Trecho do texto »
"Quem me dera encontrar o verso puro, O verso altivo e forte, estranho e duro, Que dissesse a chorar isto que sinto!"
Florbela Espanca

11 de julho de 2008

VITTORIA COLONNA - MARQUESA DE PESCARA I

A contribuição feminina à criação poética vem despertando crescente atenção. O tema, em si, está longe de ser desconhecido, mas hoje o que procuram com insistência alguns setores da crítica é buscar, na expressão poética, características da condição feminina. Não cabe aqui avaliar os pressupostos teóricos dessa busca, nem de lhe fazer um balanço. O que agora se pretende é somente relembrar um exemplo que pode ilustrar aspectos da questão. Exemplo de poesia criada com afirmação da mulher, em circunstâncias a ela aparentemente desvantajosas. É o que se dá na obra de uma das vozes da poesia renascentista italiana: Vittoria Colonna (1490-1547).
Nascida em uma das mais ilustres famílias romanas, casada, ainda jovem, com o marquês de Pescara, Vittoria voltou-se para a poesia com cerca de trinta anos, pouco depois da morte do marido. Em seu cancioneiro, de inspiração petrarquista, além da evocação do esposo, há o canto da fé cristã. Pois Vittoria, desde cedo fiel à prática religiosa, ao enviuvar adotou existência ainda mais austera.
Um cancioneiro do século XVI nascia em tempos das acirradas controvérsias teológicas abertas pelo movimento luterano. Mas à altura em que surgiam as poesias sacras de Vittoria, por volta de 1540, essas controvérsias a muitos pareciam ainda remediáveis. Eram numerosos, na Itália e na Europa, os que esperavam que a reconciliação viesse a dar-se, para além de formulações teológicas, pela conversão sincera de todos o cristãos e pelo reconhecimento da unidade no essencial da fé. Esse era o pensamento corrente em diversos ambientes italianos, em particular o dos círculos erasmistas, simpáticos às idéias difundidas em Nápoles por Juan Valdés. Vittoria neles encontrou muitos que acreditavam possível a reconciliação em uma Igreja renovada.
Assim pensavam até mesmo prelados, como o cardeal inglês Reginald Pole, que estando na Itália por volta de 1540, foi para ela um interlocutor excepcional. A esperança de reconciliação reacendeu-se quando teólogos, católicos e luteranos, concordaram em reunir-se na Alemanha, em Ratisbona. Nessa reunião se delinearam, laboriosamente, fórmulas de acordo, publicadas em 1541, por ordem de Carlos V. O acordo, porém, deixava abertas questões importantes. A principal delas dizia respeito à doutrina da justificação, ou seja, das relação entre a fé e a salvação. A justificação sola fide, sustentada pela teologia luterana, concebia a justificação como fruto exclusivo da graça da fé, da confiança nos méritos de Cristo, que afastavam o castigo do pecador, embora não seu pecado. A essa visão se opunha a justificação fide et operibus, tradicionalmente identificada com a doutrina católica, que concebia a justificação como obra da graça que purifica o pecador, pelos méritos de Cristo, levando-o a crer e a praticar boas obras.

Registros de dados »
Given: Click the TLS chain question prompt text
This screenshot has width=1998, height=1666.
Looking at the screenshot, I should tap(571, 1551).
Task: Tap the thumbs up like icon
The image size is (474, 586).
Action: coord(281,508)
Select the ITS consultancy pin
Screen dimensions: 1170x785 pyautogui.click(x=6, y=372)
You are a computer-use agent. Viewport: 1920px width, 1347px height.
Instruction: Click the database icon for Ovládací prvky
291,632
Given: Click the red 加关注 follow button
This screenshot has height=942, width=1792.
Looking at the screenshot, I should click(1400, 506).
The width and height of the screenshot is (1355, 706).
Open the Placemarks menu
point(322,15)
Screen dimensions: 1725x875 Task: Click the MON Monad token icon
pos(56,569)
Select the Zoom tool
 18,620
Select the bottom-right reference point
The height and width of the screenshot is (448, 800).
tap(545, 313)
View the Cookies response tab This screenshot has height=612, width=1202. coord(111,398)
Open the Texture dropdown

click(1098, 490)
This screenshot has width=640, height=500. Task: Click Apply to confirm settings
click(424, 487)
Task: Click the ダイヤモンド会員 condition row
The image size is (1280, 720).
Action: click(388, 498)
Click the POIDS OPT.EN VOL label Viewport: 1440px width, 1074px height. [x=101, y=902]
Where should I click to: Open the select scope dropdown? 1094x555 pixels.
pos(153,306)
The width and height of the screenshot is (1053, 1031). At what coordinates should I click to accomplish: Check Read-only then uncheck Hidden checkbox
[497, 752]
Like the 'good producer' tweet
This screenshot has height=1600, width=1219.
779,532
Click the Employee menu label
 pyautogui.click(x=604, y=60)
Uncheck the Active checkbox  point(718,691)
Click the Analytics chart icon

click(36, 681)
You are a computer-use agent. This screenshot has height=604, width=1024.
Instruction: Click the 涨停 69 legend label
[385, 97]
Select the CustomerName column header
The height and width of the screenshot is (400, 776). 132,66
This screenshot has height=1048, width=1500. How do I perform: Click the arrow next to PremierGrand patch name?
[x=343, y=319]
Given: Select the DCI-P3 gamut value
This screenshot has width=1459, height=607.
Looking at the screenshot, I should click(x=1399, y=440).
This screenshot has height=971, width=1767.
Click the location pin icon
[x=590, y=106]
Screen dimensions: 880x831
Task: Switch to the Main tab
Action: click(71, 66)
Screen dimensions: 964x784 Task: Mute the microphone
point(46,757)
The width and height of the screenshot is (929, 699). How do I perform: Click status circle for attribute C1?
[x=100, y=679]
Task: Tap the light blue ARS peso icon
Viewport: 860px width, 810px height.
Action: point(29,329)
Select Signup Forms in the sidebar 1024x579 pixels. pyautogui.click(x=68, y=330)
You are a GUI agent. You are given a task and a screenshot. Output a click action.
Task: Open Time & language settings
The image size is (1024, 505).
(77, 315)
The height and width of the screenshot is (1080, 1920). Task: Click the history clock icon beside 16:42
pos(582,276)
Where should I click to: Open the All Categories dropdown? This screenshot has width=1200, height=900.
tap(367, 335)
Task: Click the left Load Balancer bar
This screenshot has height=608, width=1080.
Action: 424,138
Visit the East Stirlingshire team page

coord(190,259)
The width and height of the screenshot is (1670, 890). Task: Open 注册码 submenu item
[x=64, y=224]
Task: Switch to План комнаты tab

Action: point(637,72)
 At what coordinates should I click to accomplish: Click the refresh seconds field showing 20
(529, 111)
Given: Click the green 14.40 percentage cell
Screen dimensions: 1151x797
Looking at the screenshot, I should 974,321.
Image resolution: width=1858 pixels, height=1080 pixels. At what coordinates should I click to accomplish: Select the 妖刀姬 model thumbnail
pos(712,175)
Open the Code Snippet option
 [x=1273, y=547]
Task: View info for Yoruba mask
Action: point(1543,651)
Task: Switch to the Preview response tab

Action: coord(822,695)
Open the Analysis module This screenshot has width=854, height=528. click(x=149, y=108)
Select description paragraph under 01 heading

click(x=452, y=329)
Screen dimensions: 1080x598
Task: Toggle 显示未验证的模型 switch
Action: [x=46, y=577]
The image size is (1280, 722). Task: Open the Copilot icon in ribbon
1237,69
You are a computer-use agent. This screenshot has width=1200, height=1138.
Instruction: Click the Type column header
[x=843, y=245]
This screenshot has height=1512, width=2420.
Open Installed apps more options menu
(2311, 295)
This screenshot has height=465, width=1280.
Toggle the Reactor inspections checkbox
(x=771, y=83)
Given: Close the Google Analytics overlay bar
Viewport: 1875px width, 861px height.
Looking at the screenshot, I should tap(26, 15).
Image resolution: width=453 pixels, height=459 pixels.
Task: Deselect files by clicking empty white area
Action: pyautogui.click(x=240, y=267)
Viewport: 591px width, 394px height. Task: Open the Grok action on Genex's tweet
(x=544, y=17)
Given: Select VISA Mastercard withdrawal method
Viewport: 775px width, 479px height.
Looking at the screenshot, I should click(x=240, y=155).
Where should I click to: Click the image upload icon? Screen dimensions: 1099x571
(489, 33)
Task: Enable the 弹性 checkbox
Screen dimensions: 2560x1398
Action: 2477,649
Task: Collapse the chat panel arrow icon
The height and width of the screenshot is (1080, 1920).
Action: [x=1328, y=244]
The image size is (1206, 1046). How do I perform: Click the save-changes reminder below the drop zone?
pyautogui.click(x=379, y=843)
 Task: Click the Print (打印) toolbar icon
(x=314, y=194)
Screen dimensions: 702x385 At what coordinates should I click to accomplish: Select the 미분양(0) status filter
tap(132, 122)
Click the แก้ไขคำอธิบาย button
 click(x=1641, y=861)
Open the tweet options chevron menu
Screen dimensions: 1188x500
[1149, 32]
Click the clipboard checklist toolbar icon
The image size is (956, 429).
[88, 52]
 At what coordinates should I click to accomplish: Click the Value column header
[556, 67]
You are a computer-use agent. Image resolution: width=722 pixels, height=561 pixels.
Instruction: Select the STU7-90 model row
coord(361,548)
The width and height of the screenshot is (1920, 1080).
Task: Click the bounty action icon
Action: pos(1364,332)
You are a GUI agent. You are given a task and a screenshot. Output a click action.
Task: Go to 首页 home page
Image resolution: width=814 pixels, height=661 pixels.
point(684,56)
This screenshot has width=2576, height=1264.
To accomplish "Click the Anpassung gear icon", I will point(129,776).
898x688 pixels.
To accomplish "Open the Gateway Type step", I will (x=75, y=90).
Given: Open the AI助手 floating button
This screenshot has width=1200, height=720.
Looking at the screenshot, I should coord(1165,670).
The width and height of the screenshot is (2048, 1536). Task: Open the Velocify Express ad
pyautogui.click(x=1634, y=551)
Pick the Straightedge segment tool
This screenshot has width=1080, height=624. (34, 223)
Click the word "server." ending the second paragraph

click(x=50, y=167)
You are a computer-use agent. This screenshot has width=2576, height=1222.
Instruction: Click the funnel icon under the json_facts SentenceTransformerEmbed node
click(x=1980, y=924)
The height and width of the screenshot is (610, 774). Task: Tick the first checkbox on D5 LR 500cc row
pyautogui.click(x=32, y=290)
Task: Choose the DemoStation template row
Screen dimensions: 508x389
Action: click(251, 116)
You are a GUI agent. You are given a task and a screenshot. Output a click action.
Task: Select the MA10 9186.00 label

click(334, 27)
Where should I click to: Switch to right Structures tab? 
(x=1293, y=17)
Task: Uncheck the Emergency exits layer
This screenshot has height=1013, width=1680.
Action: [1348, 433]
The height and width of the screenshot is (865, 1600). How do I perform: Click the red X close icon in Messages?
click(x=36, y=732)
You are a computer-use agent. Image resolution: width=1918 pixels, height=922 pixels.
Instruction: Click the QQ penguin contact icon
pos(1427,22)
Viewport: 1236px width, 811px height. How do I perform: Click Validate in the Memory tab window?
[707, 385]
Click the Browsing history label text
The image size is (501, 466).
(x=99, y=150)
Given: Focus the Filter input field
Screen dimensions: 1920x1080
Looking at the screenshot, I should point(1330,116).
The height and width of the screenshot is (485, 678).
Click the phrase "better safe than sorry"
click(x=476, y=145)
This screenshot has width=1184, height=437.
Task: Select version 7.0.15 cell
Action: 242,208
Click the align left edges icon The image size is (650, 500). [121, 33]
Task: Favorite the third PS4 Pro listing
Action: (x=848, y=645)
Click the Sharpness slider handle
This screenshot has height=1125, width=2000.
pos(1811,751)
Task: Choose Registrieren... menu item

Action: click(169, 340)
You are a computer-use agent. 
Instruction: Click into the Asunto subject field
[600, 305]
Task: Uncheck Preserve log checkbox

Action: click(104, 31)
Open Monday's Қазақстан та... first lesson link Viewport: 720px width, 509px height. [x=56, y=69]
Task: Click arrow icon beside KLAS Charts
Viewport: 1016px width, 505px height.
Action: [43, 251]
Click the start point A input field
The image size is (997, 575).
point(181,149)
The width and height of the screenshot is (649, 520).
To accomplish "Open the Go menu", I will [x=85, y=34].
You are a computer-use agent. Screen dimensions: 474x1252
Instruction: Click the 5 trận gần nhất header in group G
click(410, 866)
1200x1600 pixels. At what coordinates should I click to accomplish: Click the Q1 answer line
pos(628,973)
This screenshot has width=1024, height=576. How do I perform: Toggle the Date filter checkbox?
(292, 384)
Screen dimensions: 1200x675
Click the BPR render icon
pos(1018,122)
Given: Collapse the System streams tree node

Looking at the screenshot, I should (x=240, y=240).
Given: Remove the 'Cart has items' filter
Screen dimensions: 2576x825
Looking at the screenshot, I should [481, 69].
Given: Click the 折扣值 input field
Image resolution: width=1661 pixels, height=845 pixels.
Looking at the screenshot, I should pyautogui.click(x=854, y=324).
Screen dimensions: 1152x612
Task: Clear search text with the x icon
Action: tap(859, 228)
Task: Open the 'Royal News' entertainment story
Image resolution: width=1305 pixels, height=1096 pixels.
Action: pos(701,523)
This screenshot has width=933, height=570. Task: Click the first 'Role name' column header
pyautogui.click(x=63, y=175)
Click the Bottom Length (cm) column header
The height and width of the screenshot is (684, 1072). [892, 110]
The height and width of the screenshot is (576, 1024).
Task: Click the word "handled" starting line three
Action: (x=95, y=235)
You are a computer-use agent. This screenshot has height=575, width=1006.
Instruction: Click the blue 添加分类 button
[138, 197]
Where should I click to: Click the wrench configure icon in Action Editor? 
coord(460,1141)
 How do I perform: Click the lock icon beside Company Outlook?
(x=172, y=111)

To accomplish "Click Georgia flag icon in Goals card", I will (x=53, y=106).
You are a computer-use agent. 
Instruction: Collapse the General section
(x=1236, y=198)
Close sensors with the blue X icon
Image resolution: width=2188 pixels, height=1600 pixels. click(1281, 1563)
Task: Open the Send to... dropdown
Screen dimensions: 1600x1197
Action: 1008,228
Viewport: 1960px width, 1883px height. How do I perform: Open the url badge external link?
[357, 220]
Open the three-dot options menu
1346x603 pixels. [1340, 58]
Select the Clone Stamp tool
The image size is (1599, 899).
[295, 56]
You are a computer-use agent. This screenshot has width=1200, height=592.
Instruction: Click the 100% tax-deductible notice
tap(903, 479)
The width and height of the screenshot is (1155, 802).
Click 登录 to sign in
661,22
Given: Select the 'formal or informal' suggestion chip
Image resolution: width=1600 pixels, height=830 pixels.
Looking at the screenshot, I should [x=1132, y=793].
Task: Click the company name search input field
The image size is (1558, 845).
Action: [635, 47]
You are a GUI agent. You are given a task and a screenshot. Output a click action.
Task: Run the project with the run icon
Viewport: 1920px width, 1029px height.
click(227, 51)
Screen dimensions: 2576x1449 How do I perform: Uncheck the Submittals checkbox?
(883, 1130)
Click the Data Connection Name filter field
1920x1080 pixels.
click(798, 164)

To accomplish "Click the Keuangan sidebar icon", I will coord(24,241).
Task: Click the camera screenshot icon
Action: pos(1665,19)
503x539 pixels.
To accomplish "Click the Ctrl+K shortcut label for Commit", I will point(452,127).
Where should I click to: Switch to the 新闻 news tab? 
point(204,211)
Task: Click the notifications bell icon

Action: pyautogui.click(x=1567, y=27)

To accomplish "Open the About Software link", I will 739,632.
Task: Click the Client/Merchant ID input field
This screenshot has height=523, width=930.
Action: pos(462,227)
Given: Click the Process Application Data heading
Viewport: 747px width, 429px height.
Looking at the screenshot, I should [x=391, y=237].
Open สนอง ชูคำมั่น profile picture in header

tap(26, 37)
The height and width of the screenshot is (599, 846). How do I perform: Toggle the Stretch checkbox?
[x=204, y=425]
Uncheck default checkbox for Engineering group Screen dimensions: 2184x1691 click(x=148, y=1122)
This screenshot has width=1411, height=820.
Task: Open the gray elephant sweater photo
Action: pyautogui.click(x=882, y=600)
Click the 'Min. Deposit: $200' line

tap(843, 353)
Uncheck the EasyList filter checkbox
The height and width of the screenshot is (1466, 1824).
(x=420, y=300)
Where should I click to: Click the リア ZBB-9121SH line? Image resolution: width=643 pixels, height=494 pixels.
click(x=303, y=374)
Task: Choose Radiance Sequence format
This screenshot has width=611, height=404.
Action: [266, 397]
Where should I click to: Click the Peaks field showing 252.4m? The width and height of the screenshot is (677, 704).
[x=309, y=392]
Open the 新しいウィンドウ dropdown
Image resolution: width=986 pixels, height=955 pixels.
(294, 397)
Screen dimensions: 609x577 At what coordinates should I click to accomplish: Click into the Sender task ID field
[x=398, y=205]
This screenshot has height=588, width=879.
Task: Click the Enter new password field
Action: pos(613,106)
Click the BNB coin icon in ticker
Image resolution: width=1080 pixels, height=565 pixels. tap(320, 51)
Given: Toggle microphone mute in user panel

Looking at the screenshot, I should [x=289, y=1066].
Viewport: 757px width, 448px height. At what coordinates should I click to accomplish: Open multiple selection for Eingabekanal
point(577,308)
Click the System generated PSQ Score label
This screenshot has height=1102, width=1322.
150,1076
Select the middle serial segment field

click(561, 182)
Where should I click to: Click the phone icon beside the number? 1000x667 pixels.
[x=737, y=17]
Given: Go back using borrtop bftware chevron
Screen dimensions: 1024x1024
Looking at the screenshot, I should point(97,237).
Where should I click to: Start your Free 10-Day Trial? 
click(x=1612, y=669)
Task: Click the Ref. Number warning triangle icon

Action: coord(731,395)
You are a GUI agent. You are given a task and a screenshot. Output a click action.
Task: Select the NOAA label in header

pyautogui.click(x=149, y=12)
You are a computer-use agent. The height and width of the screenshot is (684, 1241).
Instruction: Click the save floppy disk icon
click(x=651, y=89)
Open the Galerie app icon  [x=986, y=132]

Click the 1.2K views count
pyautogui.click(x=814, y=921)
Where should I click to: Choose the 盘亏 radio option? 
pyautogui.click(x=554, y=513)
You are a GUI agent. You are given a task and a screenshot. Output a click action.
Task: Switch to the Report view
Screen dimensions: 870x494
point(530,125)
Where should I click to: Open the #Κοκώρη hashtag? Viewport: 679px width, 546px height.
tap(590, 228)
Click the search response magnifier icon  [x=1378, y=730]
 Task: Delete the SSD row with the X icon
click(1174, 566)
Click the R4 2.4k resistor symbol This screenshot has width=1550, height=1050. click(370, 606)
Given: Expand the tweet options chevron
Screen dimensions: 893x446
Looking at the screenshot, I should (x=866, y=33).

Trabalho a realizar »
1. De acordo com o texto sobre Vittoria Colonna, com cerca de quantos anos ela se voltou para a poesia?
2. Dê prosseguimento ao texto sobre Vittoria Colonna a partir da última frase apresentada.

Tarefas resolvidas »
1. Com cerca de trinta anos, pouco depois da morte do marido.

2.
Esse ponto de discórdia entre os cristãos não aflora, porém, na lírica sacra de Vittoria Colonna. Como se verá no soneto aqui apresentado, sua poesia, embora dominada pelas imagens de Cristo e do pecador, inspira-se no que é comum aos cristãos: a fé em Cristo salvador. Era a convicção de Vittoria; eram as esperanças de seus tempos, os tempos de Ratisbona. Assim, as reflexões sobre a justificação ainda podiam fazer-se com a liberdade apregoada pelo aforisma de inspiração agostiniana: in necessariis unitas, in dubiis libertas, in omnibus charitas. Esse princípio, teologicamente conciliador, é o que se faz presente nesta poesia sacra.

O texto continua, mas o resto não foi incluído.